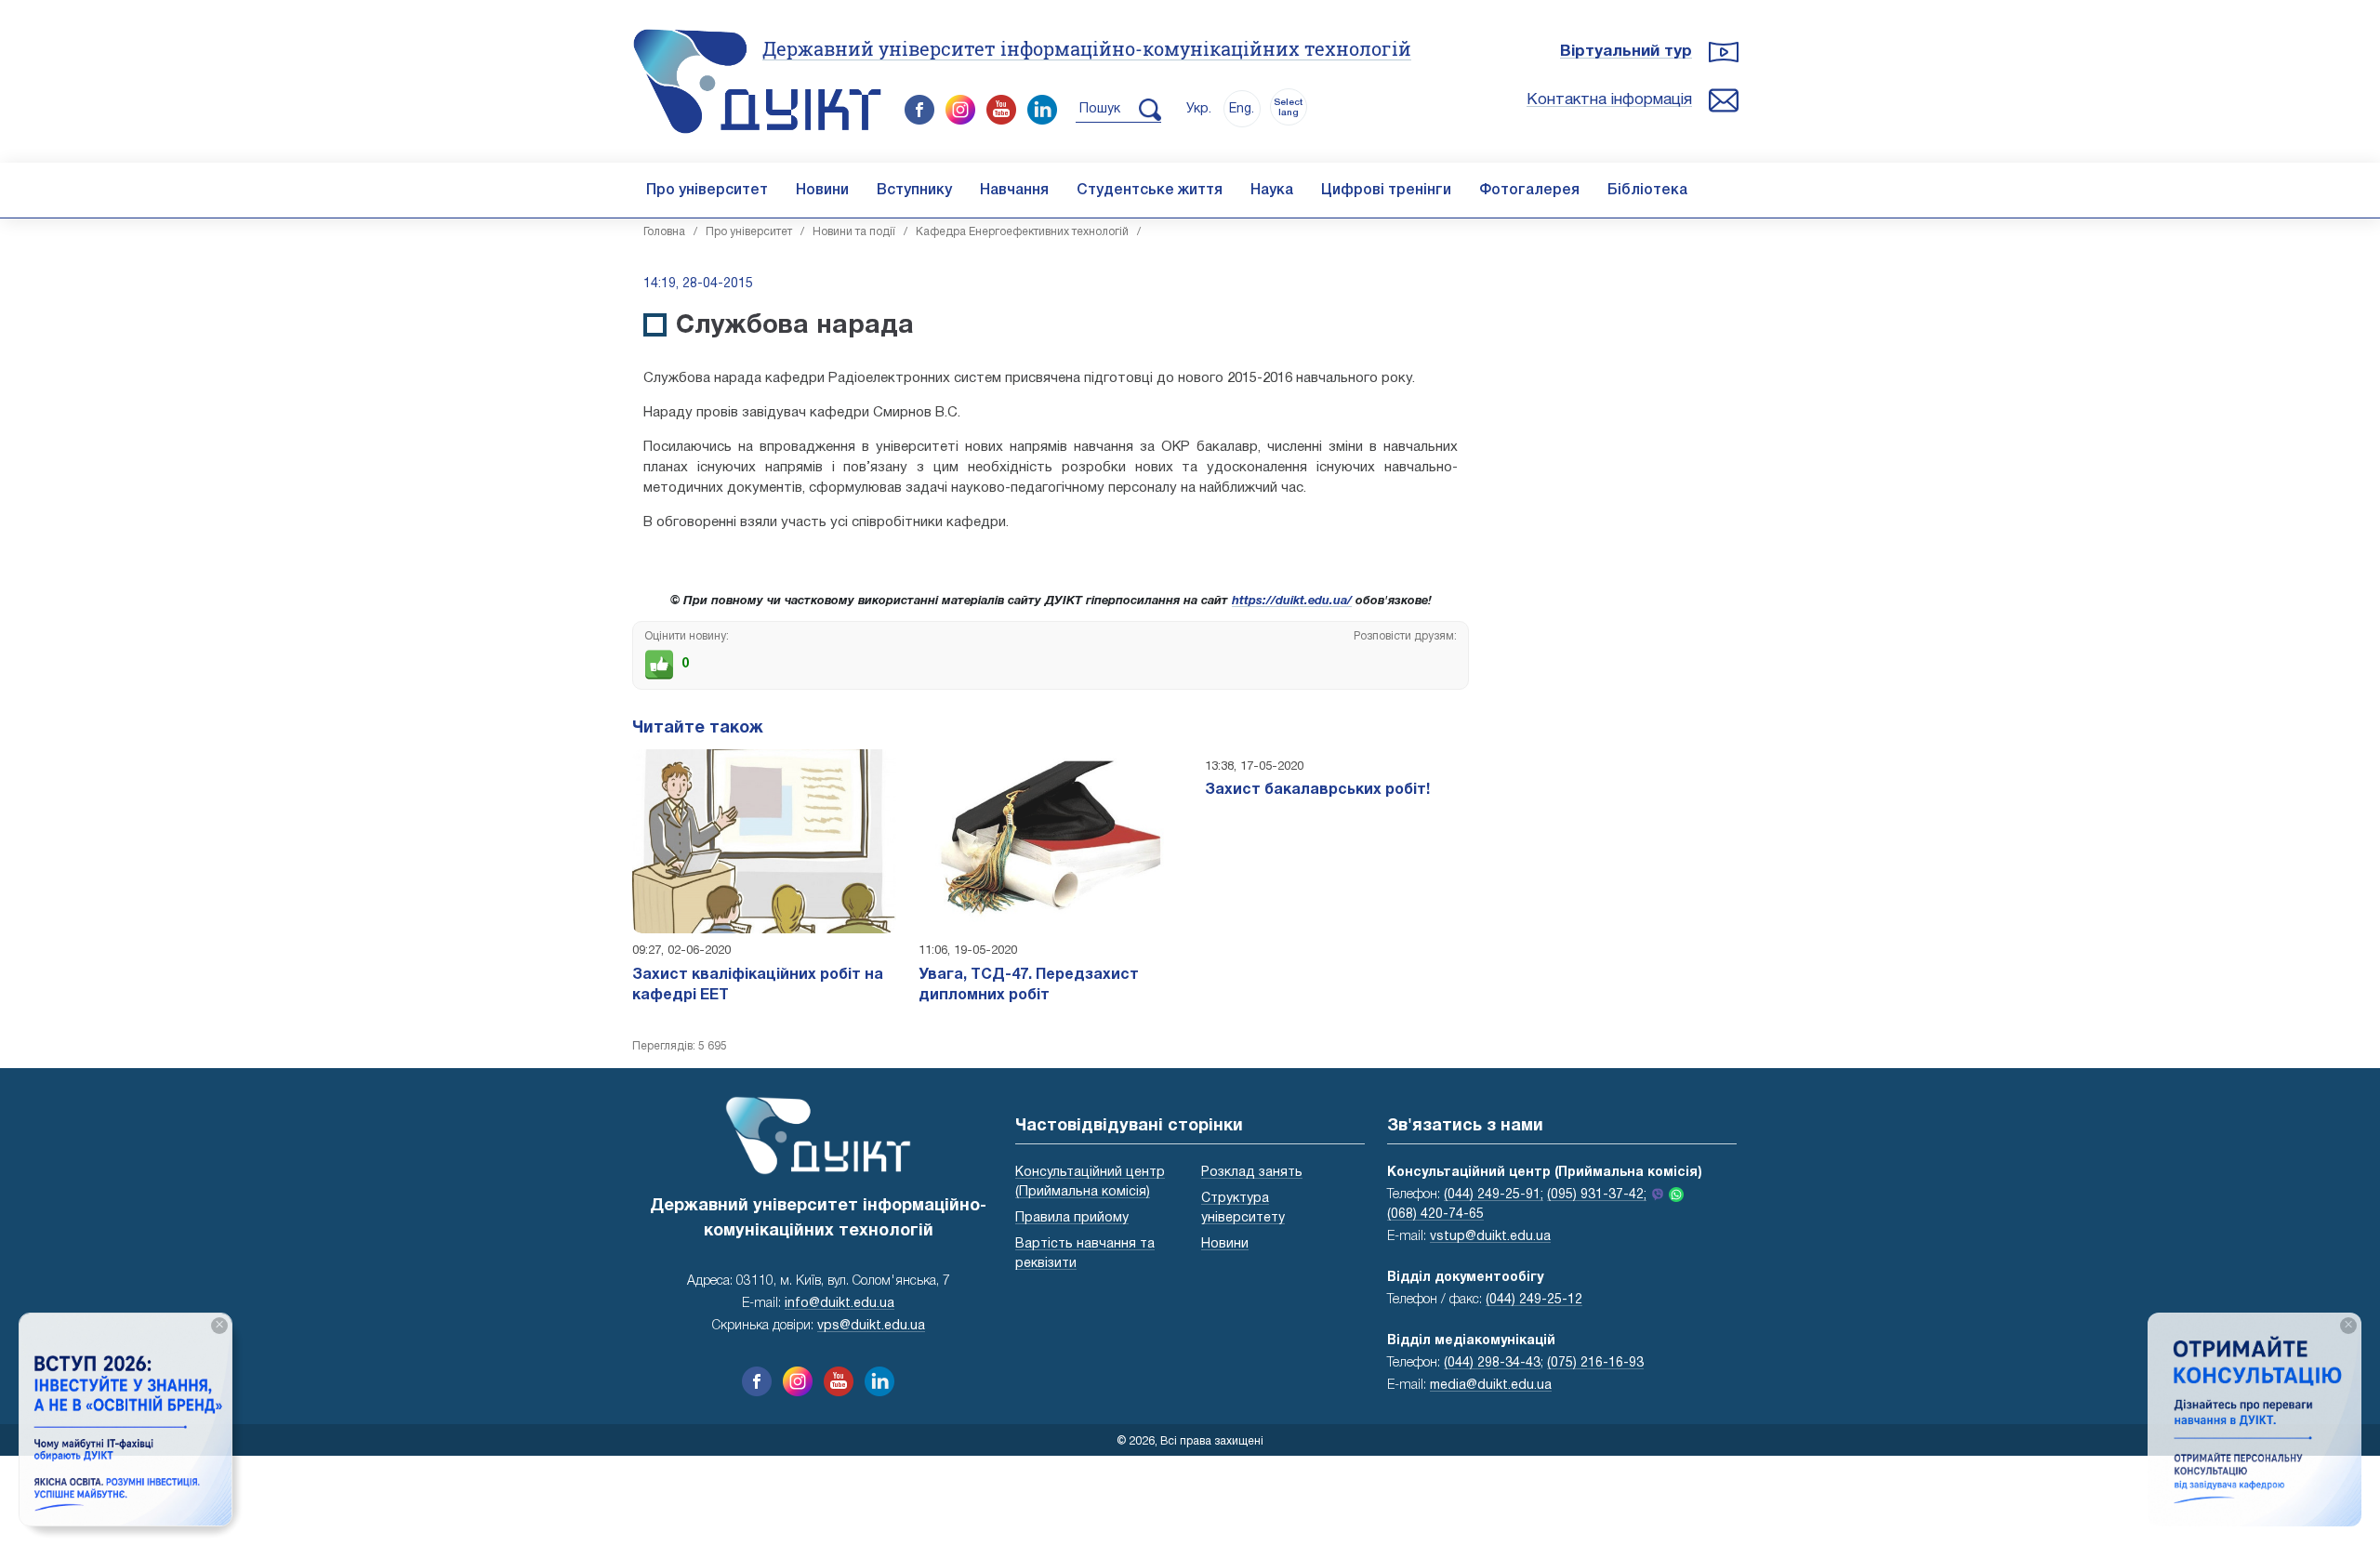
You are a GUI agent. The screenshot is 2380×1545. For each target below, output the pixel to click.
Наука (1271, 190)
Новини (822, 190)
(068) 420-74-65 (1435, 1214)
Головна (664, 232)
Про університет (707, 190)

+++++

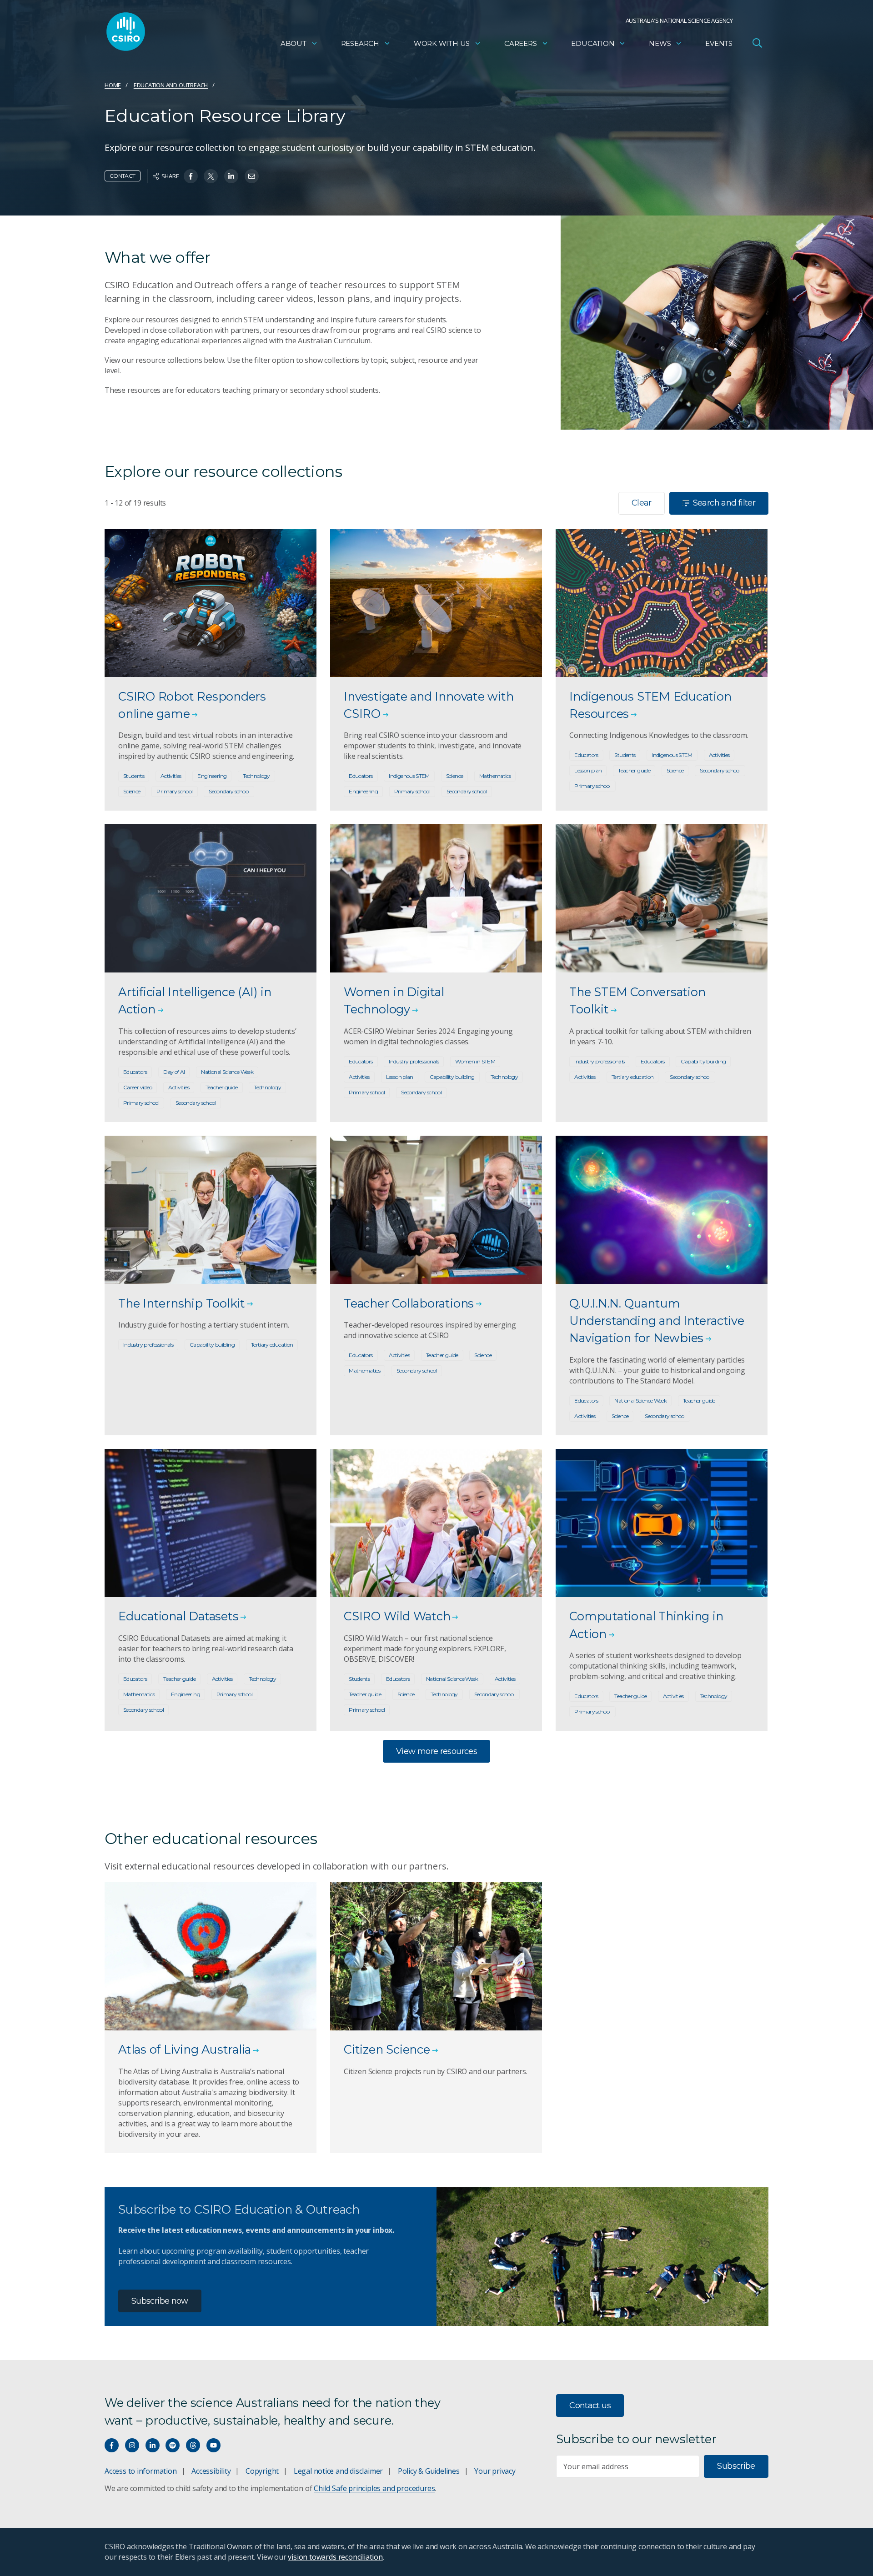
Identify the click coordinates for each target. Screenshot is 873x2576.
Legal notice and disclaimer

+++++

TASK INSTRUCTIONS: Please reproduce exactly the lines in the listing above from the one containing "You are a GUI" through the one containing "Про університет (707, 190)", both included, and nothing more.

RESPONSE AREA:
You are a GUI agent. The screenshot is 2380×1545. For each target below, output the pixel to click.
Наука (1271, 190)
Новини (822, 190)
(068) 420-74-65 (1435, 1214)
Головна (664, 232)
Про університет (707, 190)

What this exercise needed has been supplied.